Attraversiamo nuovamente l’invaso e giungiamo sulla sponda opposta a Luino, allo sbocco della Valtravaglia. Qui si svolge, ogni mercoledì, quello che è considerato il più grande mercato settimanale europeo. Infinite varietà di salumi e formaggi italiani e svizzeri, pane appena sfornato, pizzi e sete, utensili e artigianato di ogni tipo fanno capolino sui banchi. Ripartiti, ci approssimiamo a visitare gli ultimi due borghi della nostra navigazione nel bacino italiano: Maccagno e Cannobio.

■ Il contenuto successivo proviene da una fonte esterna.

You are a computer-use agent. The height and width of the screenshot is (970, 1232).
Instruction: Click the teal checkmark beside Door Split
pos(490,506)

Il primo è un piccolo borgo a una decina di chilometri dal confine, dominato dalla cosiddetta Torre Imperiale, una torre difensiva parte di una cinta ancora conservata in alcuni tratti. Da segnalare, accanto al porticciolo turistico, il Santuario di Madonna della Punta, con panoramica vista sul lago e sui Castelli di Cannero. Questa parte del Lago Maggiore è nota per essere tra le più battute dal vento e quindi tra le preferite dagli appassionati di windsurf.

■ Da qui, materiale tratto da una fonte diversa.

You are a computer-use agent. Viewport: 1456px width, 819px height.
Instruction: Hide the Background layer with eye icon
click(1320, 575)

A Cannobio invece termina il nostro itinerario. Il borgo, di origini antichissime, è ben conservato con portali, ringhiere in ferro battuto, balconi e scalinate in pietra. Da queste è possibile tornare al lago e ai palazzi che vi si affacciano, primo fra tutti il Palazzo della Ragione, nel cui portico sono conservate testimonianze di epoca romana. Ancora una volta come in tutto il nostro viaggio, pietre che affiorano in superficie, costruite dagli uomini a segnare la civiltà di questi luoghi, pronti ad accogliere con le loro facciate fiorite il visitatore che viene dall’acqua.Proprio come la gente di qui, di poche squadrate parole, ma gentile verso chi arriva dal lago. Perché tutto dipende da dove sei nato, diceva un grande saggio.

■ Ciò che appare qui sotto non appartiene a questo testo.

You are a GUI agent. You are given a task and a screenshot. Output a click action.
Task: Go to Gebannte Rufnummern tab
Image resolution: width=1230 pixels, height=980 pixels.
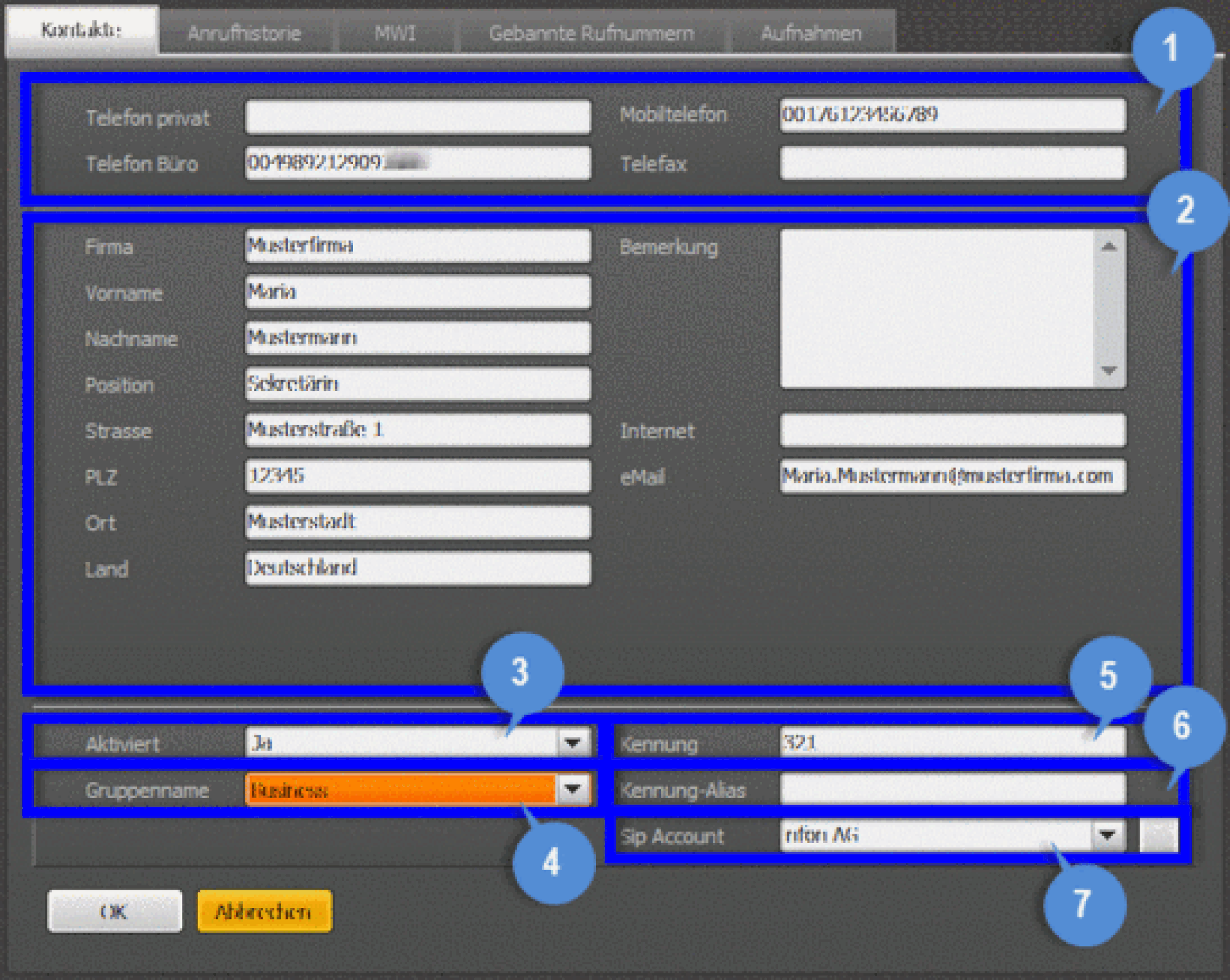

Arona (NO) In auto: da Milano (60 km), Autostrada dei Laghi A8, direzione Varese-Gravellona Toce. In treno: da Milano, Linea Milano-Domodossola, stazione ferroviaria di Arona. Da Genova, Linea Genova-Alessandria-Arona Laveno (VA) In auto: da Milano, Autostrada dei Laghi A8 Milano-Varese, al bivio di Gallarate prendere la destra per Varese e uscire direzione Lago Maggiore, proseguire in direzione Gavirate-Laveno. In treno: a Laveno Mombello confluiscono due reti ferroviarie: è capolinea delle Ferrovie Nord Milano e stazione di transito per le Ferrovie dello Stato, collegate con la Gallarate-Milano, la Laveno-Novara e con la Laveno-Luino-Bellinzona. Stresa (VB) In auto: da Milano, Autostrada dei Laghi A8 direzione Laghi (Gravellona Toce); autostrada A26 direzione Gravellona Toce, uscita Verbania, segue strada statale direzione Verbania. Da Torino, autostrada A4 direzione Milano, segue autostrada A26 sino a Gravellona Toce, uscita Verbania, segue strada statale direzione Verbania. Da Genova, autostrada A26 sino a Gravellona Toce.
COSA COMPRARE
Grappa fresca e stravecchia e l’amaro di Angera, distillati fin dal 1847, Distillerie Rossi, Angera,Tel.0331930248 (chiuso sabato e domenica) Margheritine di Stresa, biscotti tipici al profumo di vaniglia, Bar Pasticceria Gigi, Stresa,Tel.032330225 Filetto di Pesce Persico ala Borromea (dorato al burro,con cubetti di limone,capperi e funghi) nei ristoranti dell’Isola dei Pescatori Marmellate frutta e miele dell’Azienda Agricola Mori a Zoverallo, via Stresa, 1,5 Km da Verbania
Amaretti di Pallanza alla Pasticceria Baudo, Pallanza. Ceramiche di Laveno che hanno nel borgo rivierasco una lunga e gloriosa storia che va dalla Società Cooperativa Italiana (1875) fino alla ben nota Richard Ginori. Esemplari di pregio possono essere acquistati presso le Ceramiche e Porcellane Formenti, Laveno Oggetti tipici d’artigianato e prodotti alimentari al Grande Mercato Internazionale del Mercoledì risalente al ‘500 a Luino.Tra questi la Formaggella del Luinese e i vini Ronchi Varesini IGT, noti da secoli ed apprezzati dal Cardinale Carlo Borromeo il quale trovandosi a Roma li preferiva ai più blasonati vini laziali facendosene inviare in botte dalla Valcenesio.